▽
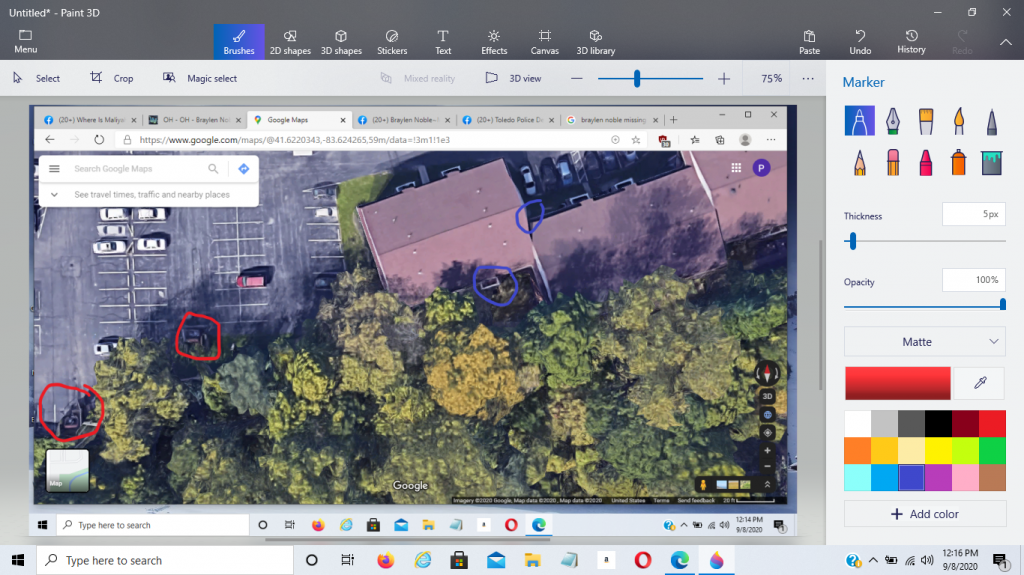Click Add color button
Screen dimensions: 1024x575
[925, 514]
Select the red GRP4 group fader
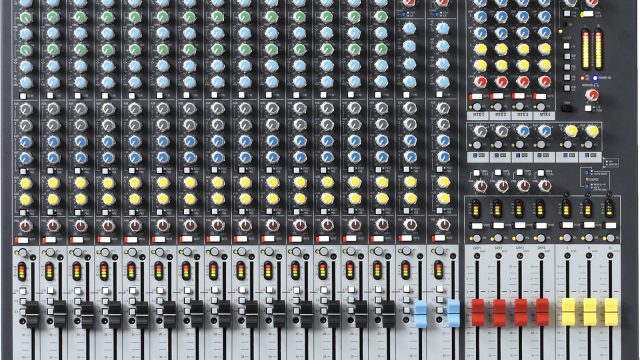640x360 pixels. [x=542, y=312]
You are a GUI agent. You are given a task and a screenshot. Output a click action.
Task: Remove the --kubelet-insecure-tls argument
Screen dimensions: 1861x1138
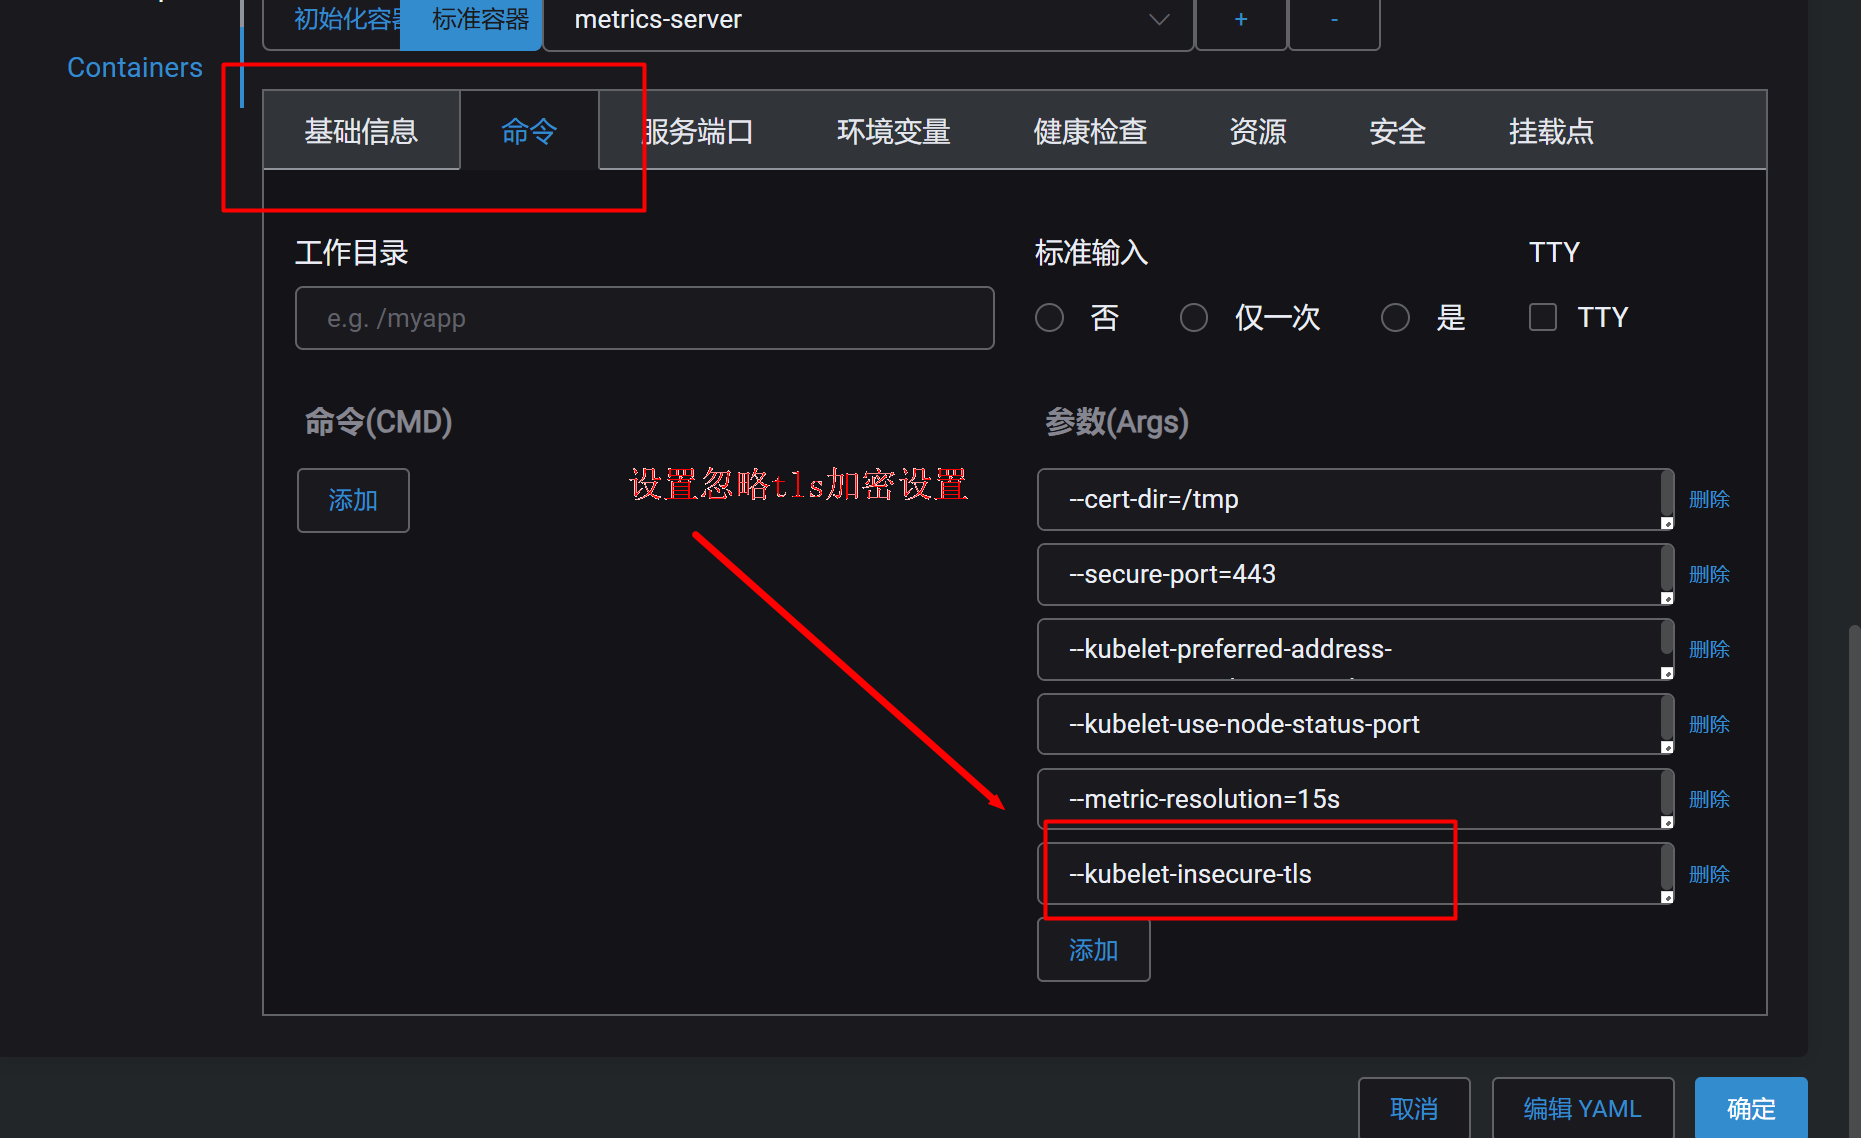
△
## Exercise instructions
Beginning with the line that holds "You are a GUI", write out exactly the lines down to the end of the material above, and no others. Pictures are not part of the copy.

## Answer for the task
You are a GUI agent. You are given a task and a screenshot. Output a click action.
Task: Remove the --kubelet-insecure-tls argument
Screen dimensions: 1861x1138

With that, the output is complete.